Restate word for word the lines of the material below, from the line with "Alle Cookies akzeptieren (214, 1426)" to the line with "New Classics Have", both lines included, and no others.

====================

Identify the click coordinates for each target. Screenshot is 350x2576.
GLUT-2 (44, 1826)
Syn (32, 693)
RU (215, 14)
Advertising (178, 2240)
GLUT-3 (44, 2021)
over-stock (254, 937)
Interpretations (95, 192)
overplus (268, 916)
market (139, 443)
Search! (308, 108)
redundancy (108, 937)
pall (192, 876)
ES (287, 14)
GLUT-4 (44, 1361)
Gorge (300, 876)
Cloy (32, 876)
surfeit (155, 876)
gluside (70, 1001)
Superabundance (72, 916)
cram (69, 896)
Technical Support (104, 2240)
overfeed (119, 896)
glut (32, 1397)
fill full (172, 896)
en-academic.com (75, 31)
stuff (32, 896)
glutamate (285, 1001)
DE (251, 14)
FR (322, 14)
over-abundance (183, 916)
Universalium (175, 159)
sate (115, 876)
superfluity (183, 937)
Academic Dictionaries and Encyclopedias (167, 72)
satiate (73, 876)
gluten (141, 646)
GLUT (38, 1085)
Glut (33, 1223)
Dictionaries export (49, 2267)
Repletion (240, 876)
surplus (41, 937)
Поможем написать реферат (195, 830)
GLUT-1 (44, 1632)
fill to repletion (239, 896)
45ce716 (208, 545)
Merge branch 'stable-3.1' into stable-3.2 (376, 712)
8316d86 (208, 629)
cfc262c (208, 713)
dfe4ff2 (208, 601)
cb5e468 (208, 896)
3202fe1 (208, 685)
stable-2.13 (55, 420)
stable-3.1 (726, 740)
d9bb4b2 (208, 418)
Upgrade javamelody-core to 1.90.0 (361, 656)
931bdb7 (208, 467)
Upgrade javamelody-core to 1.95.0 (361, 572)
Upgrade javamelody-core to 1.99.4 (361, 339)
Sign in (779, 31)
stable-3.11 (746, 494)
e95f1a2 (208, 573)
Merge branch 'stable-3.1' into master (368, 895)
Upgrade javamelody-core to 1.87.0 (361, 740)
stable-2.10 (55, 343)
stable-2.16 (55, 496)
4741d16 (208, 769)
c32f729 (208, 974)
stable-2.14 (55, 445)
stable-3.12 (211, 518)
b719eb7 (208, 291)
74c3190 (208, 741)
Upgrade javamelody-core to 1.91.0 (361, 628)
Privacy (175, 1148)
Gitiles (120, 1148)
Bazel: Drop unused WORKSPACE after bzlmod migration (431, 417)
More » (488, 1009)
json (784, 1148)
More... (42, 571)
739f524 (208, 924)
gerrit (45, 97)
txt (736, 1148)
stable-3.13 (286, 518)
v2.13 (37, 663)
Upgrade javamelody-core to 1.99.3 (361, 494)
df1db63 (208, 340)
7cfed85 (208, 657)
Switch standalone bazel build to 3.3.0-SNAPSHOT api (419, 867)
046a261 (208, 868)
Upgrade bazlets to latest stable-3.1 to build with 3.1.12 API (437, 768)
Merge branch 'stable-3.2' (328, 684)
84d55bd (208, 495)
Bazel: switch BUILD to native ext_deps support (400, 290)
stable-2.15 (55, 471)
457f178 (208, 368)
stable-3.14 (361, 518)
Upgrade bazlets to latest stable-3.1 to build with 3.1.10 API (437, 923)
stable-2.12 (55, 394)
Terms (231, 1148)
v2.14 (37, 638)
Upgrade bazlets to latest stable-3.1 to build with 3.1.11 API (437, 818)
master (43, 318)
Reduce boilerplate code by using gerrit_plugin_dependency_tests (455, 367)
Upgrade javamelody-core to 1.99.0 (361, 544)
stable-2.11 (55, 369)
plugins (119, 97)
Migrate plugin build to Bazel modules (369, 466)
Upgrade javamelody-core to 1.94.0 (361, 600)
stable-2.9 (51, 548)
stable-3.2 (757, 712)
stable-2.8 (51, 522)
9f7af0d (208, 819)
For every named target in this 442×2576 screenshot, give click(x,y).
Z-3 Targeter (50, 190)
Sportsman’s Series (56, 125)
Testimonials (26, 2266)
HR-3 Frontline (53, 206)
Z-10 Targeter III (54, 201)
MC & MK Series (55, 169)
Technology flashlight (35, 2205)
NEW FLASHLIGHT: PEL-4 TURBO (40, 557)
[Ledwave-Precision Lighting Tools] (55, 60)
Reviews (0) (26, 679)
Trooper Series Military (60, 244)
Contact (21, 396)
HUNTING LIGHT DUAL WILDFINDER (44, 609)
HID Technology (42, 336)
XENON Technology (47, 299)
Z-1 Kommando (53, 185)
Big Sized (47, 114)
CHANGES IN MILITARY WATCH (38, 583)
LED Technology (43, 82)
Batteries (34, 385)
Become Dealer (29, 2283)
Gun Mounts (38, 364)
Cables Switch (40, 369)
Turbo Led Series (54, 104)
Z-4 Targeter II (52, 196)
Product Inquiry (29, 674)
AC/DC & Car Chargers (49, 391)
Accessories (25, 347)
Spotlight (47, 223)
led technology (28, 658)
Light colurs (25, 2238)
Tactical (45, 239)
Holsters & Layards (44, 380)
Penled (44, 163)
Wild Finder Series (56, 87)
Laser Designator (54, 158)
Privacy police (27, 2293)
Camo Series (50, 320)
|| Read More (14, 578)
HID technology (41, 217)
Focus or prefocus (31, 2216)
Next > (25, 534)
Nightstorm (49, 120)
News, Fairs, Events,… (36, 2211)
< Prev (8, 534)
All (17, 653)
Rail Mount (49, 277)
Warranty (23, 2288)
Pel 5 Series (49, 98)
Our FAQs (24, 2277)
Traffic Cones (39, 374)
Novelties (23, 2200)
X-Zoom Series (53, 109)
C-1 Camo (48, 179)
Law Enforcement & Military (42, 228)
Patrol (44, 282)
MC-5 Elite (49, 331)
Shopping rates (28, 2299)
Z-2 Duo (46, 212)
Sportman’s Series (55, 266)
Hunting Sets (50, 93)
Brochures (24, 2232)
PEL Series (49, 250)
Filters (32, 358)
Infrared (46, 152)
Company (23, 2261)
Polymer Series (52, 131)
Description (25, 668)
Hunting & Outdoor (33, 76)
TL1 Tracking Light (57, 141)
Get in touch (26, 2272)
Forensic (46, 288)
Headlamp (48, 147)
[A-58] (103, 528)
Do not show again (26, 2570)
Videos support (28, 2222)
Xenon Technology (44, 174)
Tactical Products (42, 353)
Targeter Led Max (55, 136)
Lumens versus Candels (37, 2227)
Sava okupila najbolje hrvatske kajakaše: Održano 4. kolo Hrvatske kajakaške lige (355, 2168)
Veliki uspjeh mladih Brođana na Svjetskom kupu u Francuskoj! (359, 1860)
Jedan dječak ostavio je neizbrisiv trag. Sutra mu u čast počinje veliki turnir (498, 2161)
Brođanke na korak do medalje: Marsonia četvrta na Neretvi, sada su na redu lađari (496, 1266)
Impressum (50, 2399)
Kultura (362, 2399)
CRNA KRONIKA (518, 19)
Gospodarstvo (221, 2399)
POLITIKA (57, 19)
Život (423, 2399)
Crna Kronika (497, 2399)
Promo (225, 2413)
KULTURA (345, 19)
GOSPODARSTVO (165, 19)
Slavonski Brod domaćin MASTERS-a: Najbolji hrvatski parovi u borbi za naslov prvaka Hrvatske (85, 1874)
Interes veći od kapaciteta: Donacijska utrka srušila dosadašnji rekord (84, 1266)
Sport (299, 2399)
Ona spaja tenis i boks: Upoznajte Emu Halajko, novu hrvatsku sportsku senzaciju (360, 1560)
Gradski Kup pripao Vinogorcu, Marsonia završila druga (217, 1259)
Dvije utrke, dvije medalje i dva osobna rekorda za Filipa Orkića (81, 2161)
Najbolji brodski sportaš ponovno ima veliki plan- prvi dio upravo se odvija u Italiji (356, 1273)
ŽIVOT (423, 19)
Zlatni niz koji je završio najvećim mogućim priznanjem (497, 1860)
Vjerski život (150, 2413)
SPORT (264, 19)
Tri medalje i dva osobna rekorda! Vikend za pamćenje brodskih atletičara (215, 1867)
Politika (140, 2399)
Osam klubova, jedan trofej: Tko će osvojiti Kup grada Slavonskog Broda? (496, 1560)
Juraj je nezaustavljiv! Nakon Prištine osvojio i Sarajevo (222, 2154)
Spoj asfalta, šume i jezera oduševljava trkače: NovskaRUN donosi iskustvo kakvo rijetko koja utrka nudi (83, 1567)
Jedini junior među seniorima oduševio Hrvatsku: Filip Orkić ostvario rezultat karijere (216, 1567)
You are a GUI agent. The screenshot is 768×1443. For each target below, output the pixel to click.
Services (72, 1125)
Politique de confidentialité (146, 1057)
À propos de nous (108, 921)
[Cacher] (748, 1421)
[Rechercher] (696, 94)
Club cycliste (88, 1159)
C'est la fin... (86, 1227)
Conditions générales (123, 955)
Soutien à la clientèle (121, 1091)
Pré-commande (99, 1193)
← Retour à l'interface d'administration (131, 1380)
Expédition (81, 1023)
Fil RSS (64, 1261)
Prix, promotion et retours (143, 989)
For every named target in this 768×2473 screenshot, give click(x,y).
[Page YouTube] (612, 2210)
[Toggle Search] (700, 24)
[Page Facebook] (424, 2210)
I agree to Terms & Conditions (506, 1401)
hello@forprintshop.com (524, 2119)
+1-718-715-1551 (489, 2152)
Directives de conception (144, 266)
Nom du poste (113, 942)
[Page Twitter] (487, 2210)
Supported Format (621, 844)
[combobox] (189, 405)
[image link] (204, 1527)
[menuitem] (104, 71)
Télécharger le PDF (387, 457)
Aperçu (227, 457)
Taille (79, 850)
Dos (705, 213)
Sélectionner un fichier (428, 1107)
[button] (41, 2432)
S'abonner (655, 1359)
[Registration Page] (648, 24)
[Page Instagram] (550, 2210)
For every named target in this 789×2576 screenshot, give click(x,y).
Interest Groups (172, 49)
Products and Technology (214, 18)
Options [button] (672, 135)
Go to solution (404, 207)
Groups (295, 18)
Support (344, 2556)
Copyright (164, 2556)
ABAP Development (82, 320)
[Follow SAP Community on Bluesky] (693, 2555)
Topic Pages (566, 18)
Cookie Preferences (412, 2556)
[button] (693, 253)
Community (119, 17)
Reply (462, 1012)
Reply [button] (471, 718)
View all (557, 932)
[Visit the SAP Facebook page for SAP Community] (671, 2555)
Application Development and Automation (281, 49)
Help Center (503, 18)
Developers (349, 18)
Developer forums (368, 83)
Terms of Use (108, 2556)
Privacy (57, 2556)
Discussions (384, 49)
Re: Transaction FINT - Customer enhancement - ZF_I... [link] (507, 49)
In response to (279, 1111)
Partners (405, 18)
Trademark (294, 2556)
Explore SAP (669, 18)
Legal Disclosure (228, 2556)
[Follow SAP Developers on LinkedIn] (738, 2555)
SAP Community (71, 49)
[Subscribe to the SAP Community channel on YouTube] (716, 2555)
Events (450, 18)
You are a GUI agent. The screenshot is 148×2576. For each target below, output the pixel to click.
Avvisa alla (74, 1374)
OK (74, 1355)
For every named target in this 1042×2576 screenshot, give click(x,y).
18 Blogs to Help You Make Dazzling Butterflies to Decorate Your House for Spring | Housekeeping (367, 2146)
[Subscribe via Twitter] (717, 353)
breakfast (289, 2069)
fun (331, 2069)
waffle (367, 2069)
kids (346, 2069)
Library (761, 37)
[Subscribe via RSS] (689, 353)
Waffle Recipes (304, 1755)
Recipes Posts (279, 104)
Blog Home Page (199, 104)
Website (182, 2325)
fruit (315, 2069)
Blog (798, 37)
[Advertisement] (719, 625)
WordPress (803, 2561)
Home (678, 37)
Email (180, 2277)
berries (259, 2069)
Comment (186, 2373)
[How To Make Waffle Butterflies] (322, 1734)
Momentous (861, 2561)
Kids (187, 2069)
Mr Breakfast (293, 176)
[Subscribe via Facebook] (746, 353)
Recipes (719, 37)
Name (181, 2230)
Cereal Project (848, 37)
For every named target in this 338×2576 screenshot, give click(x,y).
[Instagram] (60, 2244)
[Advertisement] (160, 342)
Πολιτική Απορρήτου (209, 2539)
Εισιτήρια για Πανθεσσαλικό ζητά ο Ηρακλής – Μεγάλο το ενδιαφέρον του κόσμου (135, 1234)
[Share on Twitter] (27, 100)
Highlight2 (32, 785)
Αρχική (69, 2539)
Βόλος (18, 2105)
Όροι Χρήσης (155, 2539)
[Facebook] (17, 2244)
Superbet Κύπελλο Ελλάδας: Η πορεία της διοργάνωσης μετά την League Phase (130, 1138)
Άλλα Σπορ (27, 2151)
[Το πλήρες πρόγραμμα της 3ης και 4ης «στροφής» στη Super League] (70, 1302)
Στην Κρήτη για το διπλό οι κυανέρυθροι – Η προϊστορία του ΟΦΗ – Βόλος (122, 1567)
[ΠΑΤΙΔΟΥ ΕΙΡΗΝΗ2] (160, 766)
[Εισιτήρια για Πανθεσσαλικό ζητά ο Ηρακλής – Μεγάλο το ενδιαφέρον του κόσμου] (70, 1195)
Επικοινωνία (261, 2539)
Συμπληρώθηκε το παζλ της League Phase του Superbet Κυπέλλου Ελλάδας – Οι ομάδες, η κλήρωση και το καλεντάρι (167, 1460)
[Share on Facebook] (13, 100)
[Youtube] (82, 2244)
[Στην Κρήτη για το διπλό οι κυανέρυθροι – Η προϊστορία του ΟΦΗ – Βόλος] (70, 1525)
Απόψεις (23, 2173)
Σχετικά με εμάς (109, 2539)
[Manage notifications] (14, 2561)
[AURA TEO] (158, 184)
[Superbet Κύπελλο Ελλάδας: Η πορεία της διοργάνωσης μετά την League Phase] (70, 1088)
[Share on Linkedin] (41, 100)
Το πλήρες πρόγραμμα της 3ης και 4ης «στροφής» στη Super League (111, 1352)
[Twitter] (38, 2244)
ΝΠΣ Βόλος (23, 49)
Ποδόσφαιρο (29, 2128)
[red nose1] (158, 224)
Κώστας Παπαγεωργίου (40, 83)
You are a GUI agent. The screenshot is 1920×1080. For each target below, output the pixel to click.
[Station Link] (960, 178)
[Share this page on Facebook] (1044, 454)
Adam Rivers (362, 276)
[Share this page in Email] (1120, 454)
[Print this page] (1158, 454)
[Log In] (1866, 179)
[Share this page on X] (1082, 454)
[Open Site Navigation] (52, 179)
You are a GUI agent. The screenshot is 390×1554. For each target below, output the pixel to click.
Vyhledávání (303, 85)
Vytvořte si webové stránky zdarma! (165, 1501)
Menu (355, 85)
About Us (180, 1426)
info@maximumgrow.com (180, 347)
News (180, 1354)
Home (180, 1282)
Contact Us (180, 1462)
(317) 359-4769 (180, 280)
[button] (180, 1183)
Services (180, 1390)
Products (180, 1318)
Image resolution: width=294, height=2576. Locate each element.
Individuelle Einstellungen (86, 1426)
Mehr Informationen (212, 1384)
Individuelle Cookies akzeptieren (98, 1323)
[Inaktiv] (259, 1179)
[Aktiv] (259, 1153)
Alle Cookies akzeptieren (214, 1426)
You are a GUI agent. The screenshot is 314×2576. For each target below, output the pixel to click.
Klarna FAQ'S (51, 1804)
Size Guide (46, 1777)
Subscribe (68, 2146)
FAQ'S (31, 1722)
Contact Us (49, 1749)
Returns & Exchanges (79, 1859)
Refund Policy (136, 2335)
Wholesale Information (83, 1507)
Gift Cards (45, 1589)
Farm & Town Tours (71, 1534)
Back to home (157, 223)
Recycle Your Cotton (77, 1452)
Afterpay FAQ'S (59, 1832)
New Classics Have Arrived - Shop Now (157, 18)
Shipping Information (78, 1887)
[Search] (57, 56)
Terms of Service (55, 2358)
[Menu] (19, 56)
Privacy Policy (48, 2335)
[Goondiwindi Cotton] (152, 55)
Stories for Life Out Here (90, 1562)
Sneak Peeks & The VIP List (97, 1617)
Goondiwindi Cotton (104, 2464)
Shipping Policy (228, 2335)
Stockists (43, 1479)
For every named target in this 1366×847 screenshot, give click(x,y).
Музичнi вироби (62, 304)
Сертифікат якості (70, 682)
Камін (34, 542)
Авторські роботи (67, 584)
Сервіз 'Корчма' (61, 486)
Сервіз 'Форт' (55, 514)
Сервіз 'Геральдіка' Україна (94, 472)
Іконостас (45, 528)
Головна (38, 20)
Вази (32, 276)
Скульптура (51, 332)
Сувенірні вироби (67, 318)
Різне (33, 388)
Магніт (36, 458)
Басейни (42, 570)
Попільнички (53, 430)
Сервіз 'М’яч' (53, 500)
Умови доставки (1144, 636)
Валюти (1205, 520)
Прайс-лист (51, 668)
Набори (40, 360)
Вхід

====================

Exercise answer:
Alle Cookies akzeptieren (214, 1426)
You are a GUI agent. The screenshot is 314×2576. For each target below, output the pixel to click.
Klarna FAQ'S (51, 1804)
Size Guide (46, 1777)
Subscribe (68, 2146)
FAQ'S (31, 1722)
Contact Us (49, 1749)
Returns & Exchanges (79, 1859)
Refund Policy (136, 2335)
Wholesale Information (83, 1507)
Gift Cards (45, 1589)
Farm & Town Tours (71, 1534)
Back to home (157, 223)
Recycle Your Cotton (77, 1452)
Afterpay FAQ'S (59, 1832)
New Classics Have Arrived - Shop Now (157, 18)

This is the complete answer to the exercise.